SOURCE RECORDS:
####

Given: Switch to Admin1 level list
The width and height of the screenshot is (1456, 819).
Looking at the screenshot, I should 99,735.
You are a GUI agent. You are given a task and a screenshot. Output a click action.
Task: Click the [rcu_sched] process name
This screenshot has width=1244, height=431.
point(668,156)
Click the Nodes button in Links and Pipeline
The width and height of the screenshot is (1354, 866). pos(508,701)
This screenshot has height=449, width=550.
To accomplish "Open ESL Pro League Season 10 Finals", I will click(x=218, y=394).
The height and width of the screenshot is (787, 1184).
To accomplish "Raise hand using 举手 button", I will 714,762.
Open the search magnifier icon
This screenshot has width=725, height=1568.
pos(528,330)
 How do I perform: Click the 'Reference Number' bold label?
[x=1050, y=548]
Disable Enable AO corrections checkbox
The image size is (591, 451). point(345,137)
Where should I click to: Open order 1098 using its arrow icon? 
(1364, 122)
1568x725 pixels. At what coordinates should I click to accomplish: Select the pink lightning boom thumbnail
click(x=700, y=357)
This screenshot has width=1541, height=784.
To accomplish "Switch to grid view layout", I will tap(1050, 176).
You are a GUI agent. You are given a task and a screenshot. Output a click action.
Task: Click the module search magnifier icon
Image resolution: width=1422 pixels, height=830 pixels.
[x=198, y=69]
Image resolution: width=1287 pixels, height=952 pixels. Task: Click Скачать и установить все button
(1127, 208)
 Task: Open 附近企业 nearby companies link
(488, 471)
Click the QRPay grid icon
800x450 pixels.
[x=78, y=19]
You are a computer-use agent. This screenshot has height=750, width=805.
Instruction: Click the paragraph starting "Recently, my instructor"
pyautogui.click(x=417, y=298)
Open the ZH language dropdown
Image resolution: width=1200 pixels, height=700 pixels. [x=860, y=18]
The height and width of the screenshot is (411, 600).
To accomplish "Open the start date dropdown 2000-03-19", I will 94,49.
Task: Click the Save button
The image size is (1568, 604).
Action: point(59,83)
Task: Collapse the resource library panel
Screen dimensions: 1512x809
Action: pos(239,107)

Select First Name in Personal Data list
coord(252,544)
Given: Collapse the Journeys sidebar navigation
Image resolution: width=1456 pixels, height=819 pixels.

####

Rewrite all the records above, replacing "magnifier" with "magnifying glass" and leaving everything else unchanged.

Given: Switch to Admin1 level list
The width and height of the screenshot is (1456, 819).
Looking at the screenshot, I should 99,735.
You are a GUI agent. You are given a task and a screenshot. Output a click action.
Task: Click the [rcu_sched] process name
This screenshot has width=1244, height=431.
point(668,156)
Click the Nodes button in Links and Pipeline
The width and height of the screenshot is (1354, 866). pos(508,701)
This screenshot has height=449, width=550.
To accomplish "Open ESL Pro League Season 10 Finals", I will click(x=218, y=394).
The height and width of the screenshot is (787, 1184).
To accomplish "Raise hand using 举手 button", I will 714,762.
Open the search magnifying glass icon
This screenshot has width=725, height=1568.
pos(528,330)
 How do I perform: Click the 'Reference Number' bold label?
[x=1050, y=548]
Disable Enable AO corrections checkbox
The image size is (591, 451). point(345,137)
Where should I click to: Open order 1098 using its arrow icon? 
(1364, 122)
1568x725 pixels. At what coordinates should I click to accomplish: Select the pink lightning boom thumbnail
click(x=700, y=357)
This screenshot has width=1541, height=784.
To accomplish "Switch to grid view layout", I will tap(1050, 176).
You are a GUI agent. You are given a task and a screenshot. Output a click action.
Task: Click the module search magnifying glass icon
Image resolution: width=1422 pixels, height=830 pixels.
[x=198, y=69]
Image resolution: width=1287 pixels, height=952 pixels. Task: Click Скачать и установить все button
(1127, 208)
 Task: Open 附近企业 nearby companies link
(488, 471)
Click the QRPay grid icon
800x450 pixels.
[x=78, y=19]
You are a computer-use agent. This screenshot has height=750, width=805.
Instruction: Click the paragraph starting "Recently, my instructor"
pyautogui.click(x=417, y=298)
Open the ZH language dropdown
Image resolution: width=1200 pixels, height=700 pixels. [x=860, y=18]
The height and width of the screenshot is (411, 600).
To accomplish "Open the start date dropdown 2000-03-19", I will 94,49.
Task: Click the Save button
The image size is (1568, 604).
Action: point(59,83)
Task: Collapse the resource library panel
Screen dimensions: 1512x809
Action: pos(239,107)

Select First Name in Personal Data list
coord(252,544)
Given: Collapse the Journeys sidebar navigation
Image resolution: width=1456 pixels, height=819 pixels.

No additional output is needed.